Microscopy showed spindled to stellate-shaped cells with a feathery or fibrillary appearance in a myxoid background (Fig. 2, 3, 4). Scattered giant cells were present, and mitotic figures were increased in number (Fig. 5). Also seen were occasional microcysts (Fig. 6), and areas of hyalinized fibrosis (Fig. 7). Immunohistochemistry positively marked the spindled cells for vimentin and actin. Stains were negative for desmin, S100 and cytokeratin.
Diagnosis: “Nodular Fasciitis with Giant Cells, Posterior Left Thigh”

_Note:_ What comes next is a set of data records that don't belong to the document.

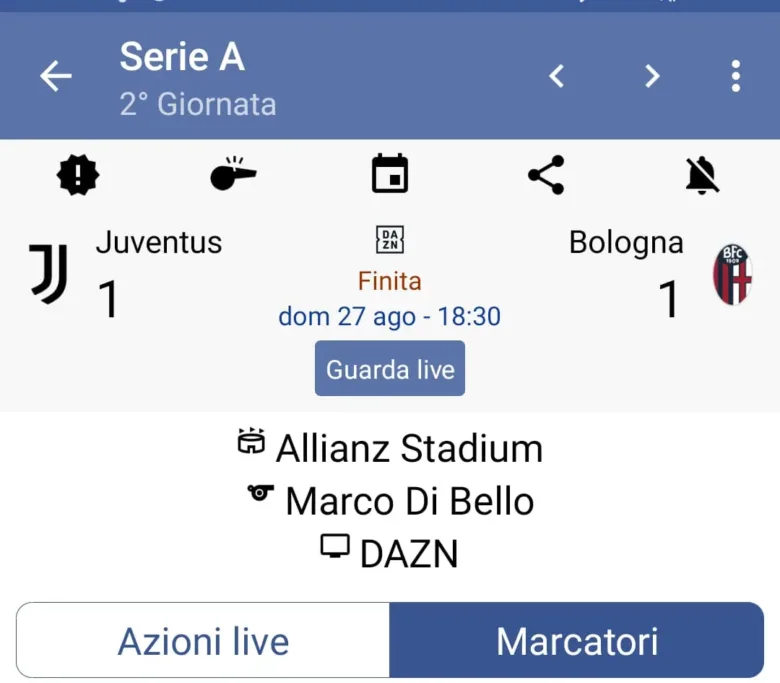Screen dimensions: 780x683
Task: Tap the Bologna team name
Action: pos(626,242)
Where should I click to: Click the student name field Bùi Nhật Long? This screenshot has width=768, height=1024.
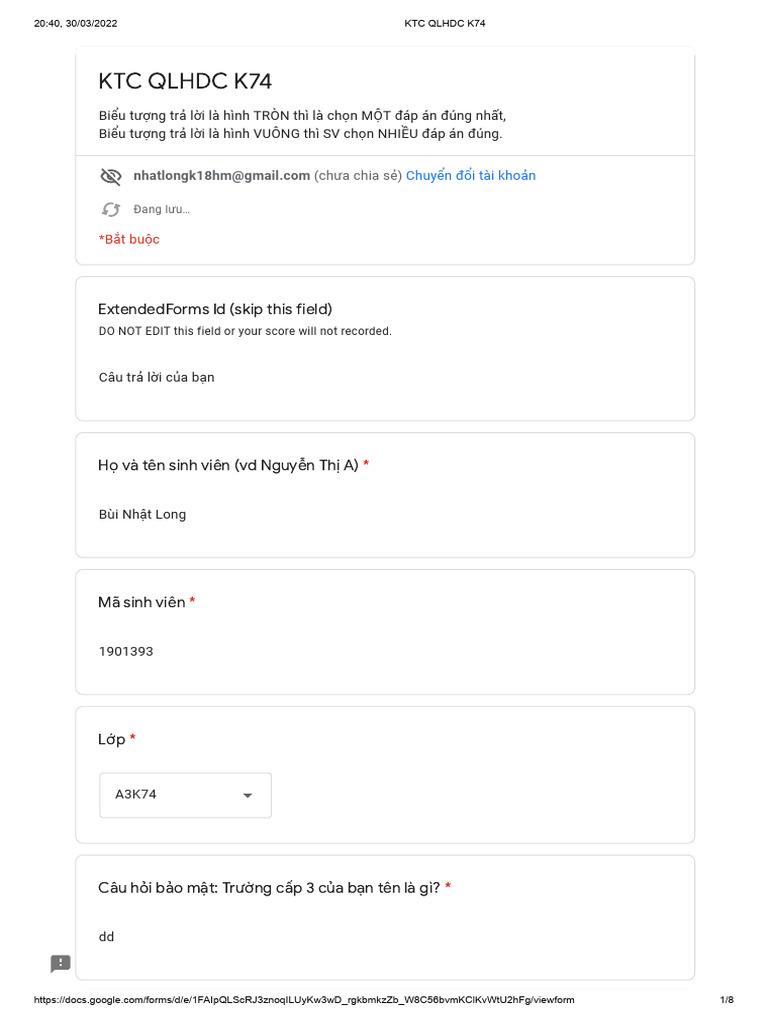click(x=142, y=514)
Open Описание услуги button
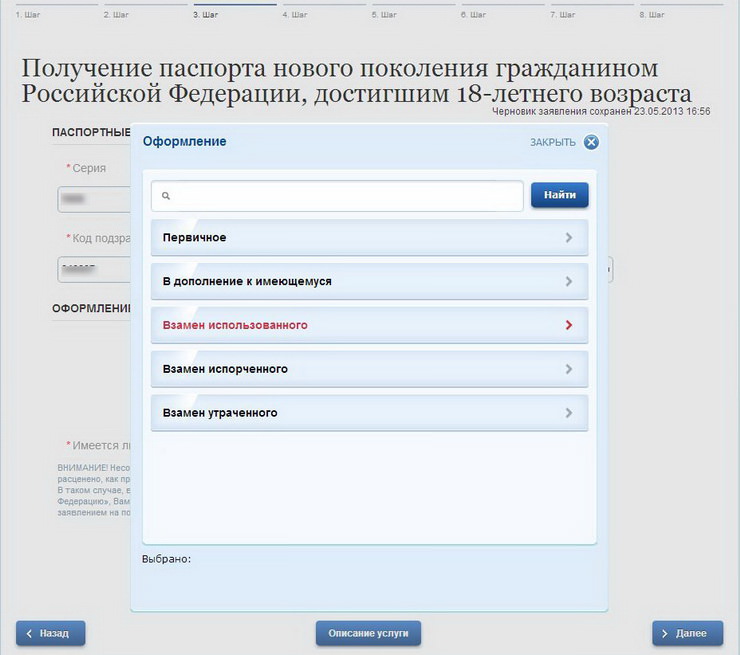The image size is (740, 655). coord(368,633)
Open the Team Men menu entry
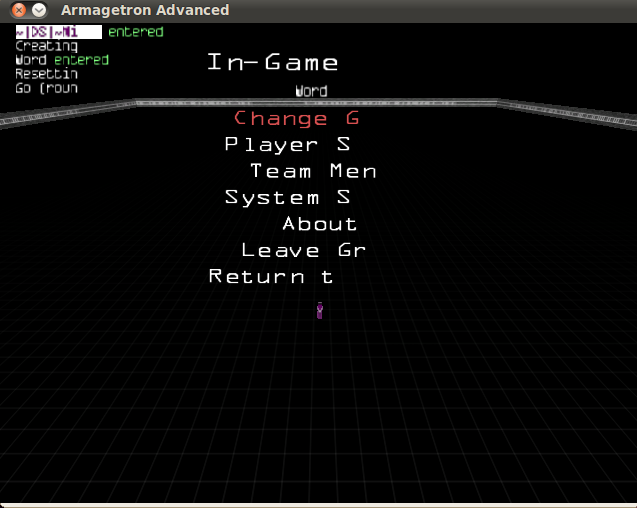Image resolution: width=637 pixels, height=508 pixels. click(x=313, y=172)
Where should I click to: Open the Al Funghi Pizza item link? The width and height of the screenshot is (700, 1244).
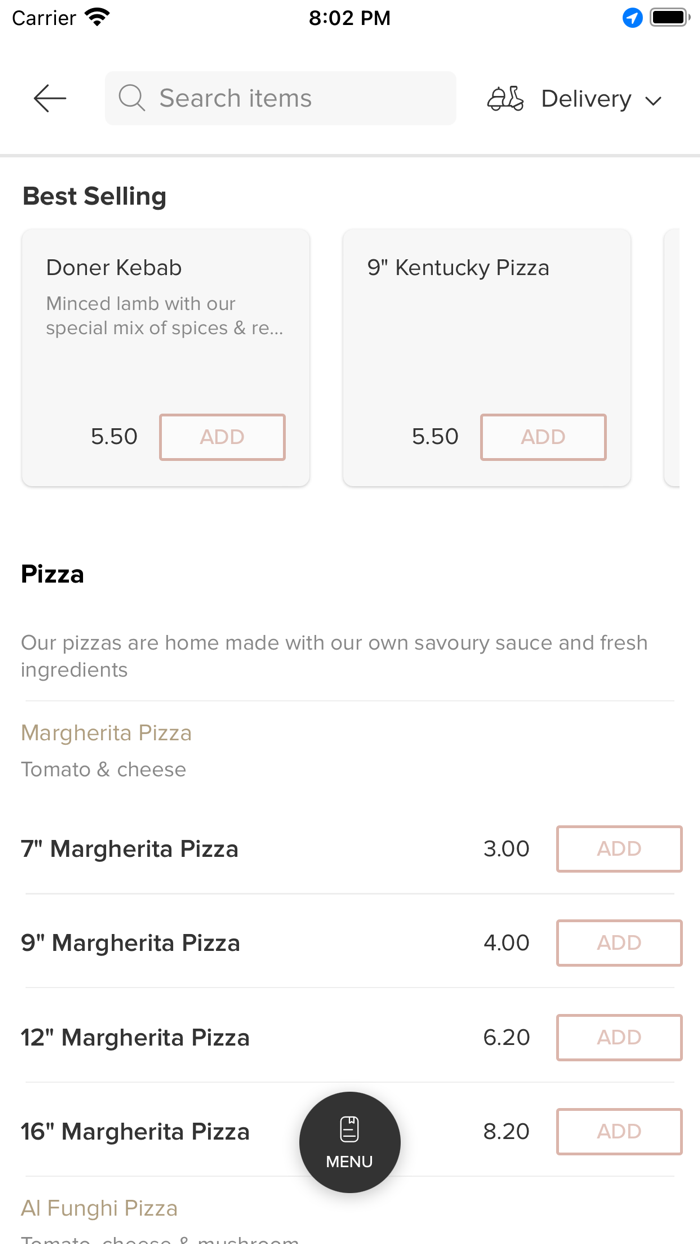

Marnelli A. Bautista, MD, and Donald R. Chase, MD
Department of Pathology and Human Anatomy, Loma Linda University and Medical Center, Loma Linda, CA
California Tumor Tissue Registry, Loma Linda, CA
Discussion: Nodular fasciitis (NF) is a benign, reactive process consisting of myofibroblasts and fibroblasts. In 1955, Kornwaler and colleagues first described the lesion as “subcutaneous pseudosarcomatous fibromatosis” due to its rapid growth, areas with higher cellularity, and presence of mitotic figures, making it the most common benign mesenchymal lesion misdiagnosed as sarcoma. Commonly involved sites are the upper extremities, trunk, chest and back; however, it can also occur in the extremities, perhaps due to trauma. NF is hypothesized to be initiated by injury largely because it resembles organizing granulation tissue typically encountered in reactive or reparative processes. This lesion arises most commonly in adults 20-40 years of age, although the literature reports that about 10% of the cases are diagnosed in children and an additional 10% arise in patients more than 60 years.

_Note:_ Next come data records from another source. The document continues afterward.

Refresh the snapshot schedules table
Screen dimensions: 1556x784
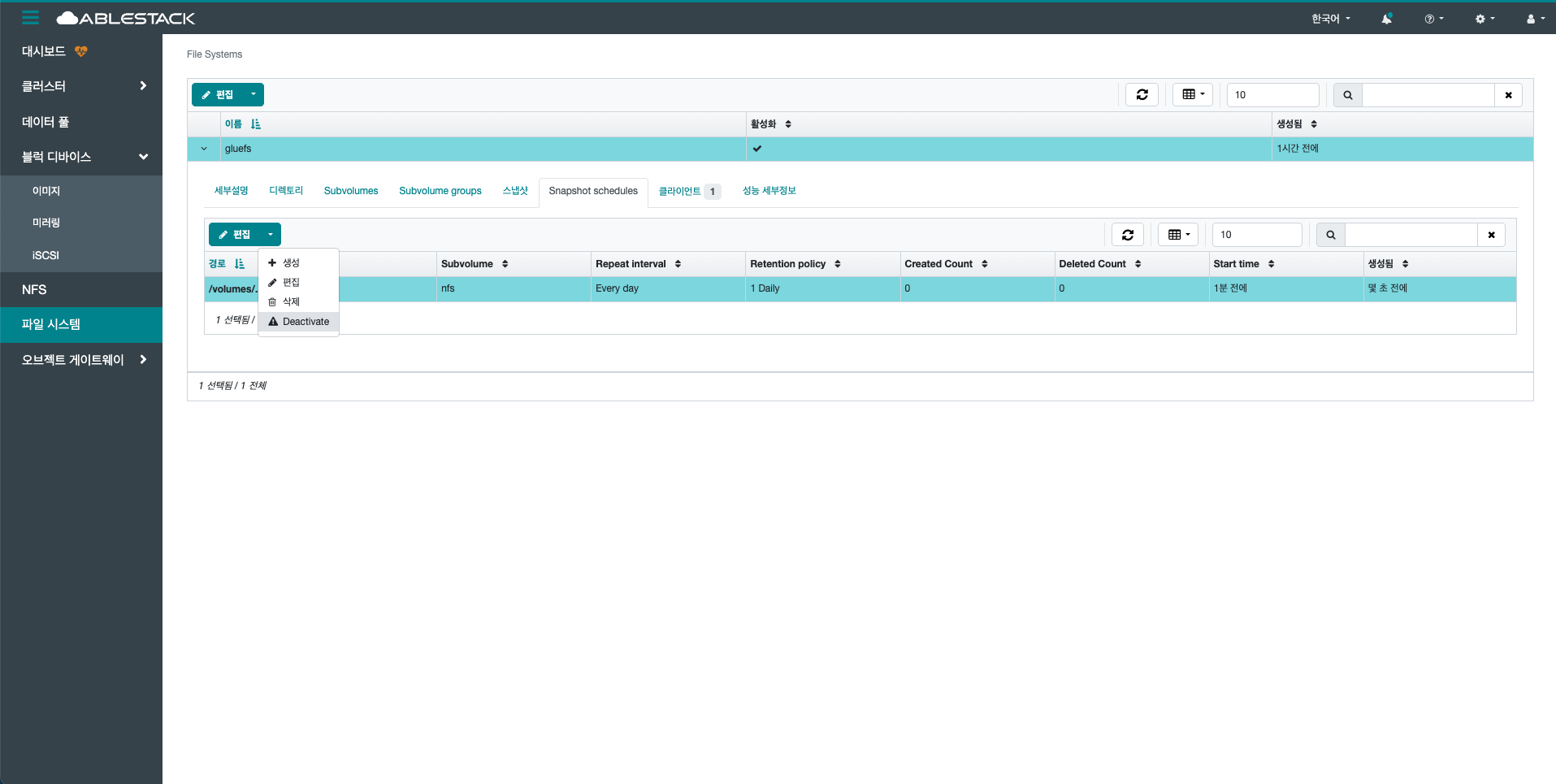(x=1127, y=235)
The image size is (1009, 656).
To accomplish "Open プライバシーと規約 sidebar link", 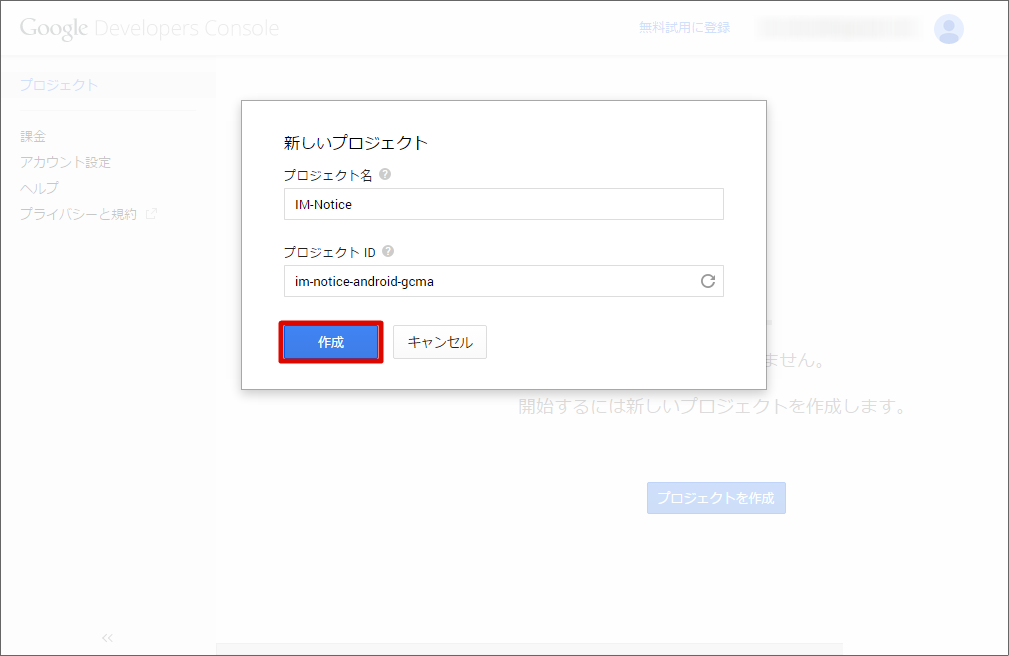I will pyautogui.click(x=79, y=214).
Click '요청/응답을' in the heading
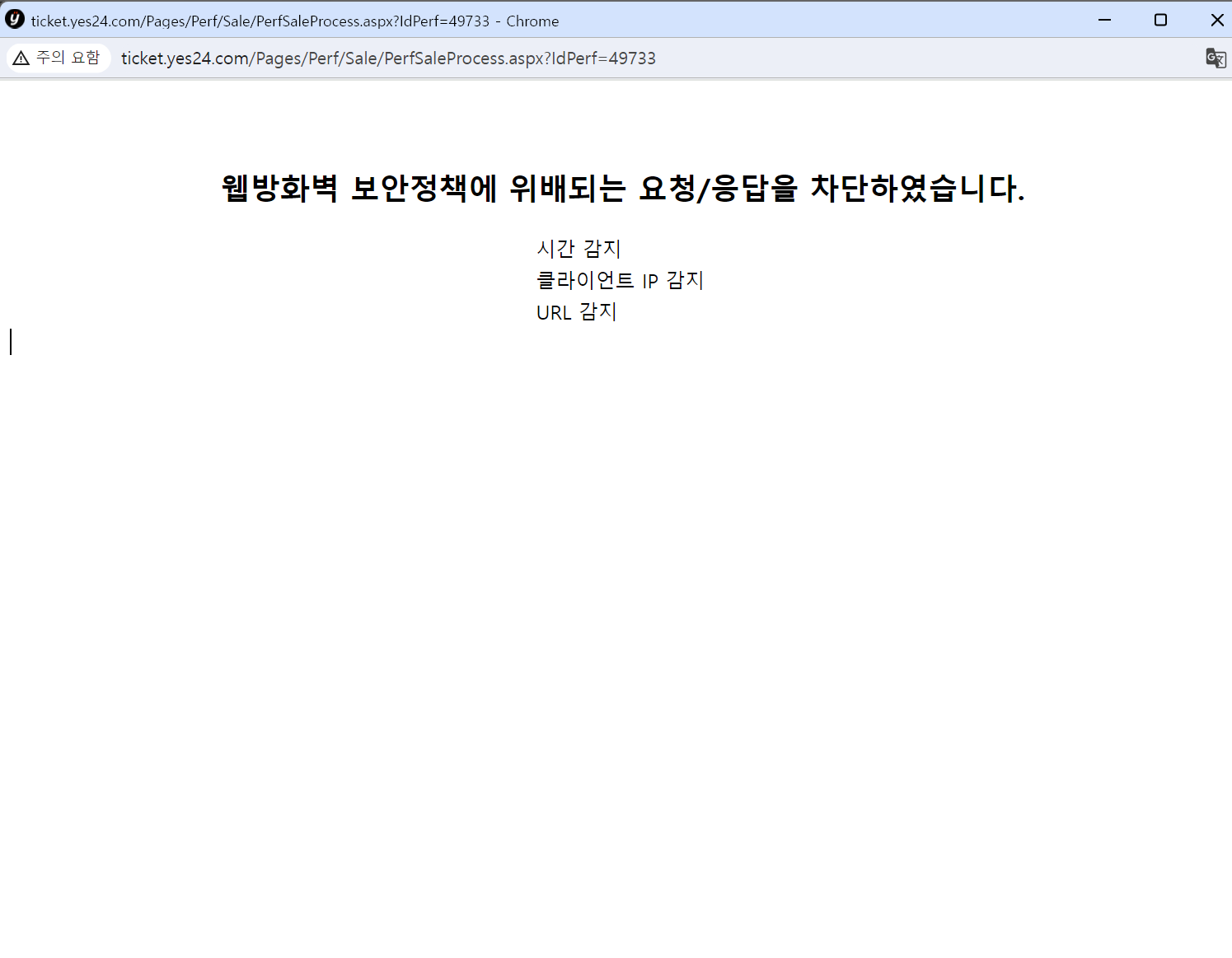The width and height of the screenshot is (1232, 958). (719, 189)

Key features of NF include:
• Small size, generally less than 2 cm, with a well-circumscribed periphery
• Rapid initial growth, but regression over time
• Regional heterogeneity with prominent myxoid background and areas with hyalinized fibrosis
• Haphazardly arranged, uniform myofibroblasts and fibroblasts, with tissue culture growth-pattern or “torn tissue paper” appearance
• Increased mitotic figures
Correlation between the microscopic features and the duration of the lesion has been established. The acute phase usually has a mucoid appearance with less cellularity. Over a short period of time, an increasing myxoid matrix causes the lesion to expand. Then, a myofibroblastic proliferation occurs, which microscopically results in an appearance of increased cellularity. Long-standing processes sometimes referred to as the “resolving stage”, tend to have hyalinized fibrosis. This “sclerosis” seemingly reflects involution of the nodule. Microcysts may also be seen in this final stage. The eventual appearance may be that of a “dermatofibroma” or “fibroma.”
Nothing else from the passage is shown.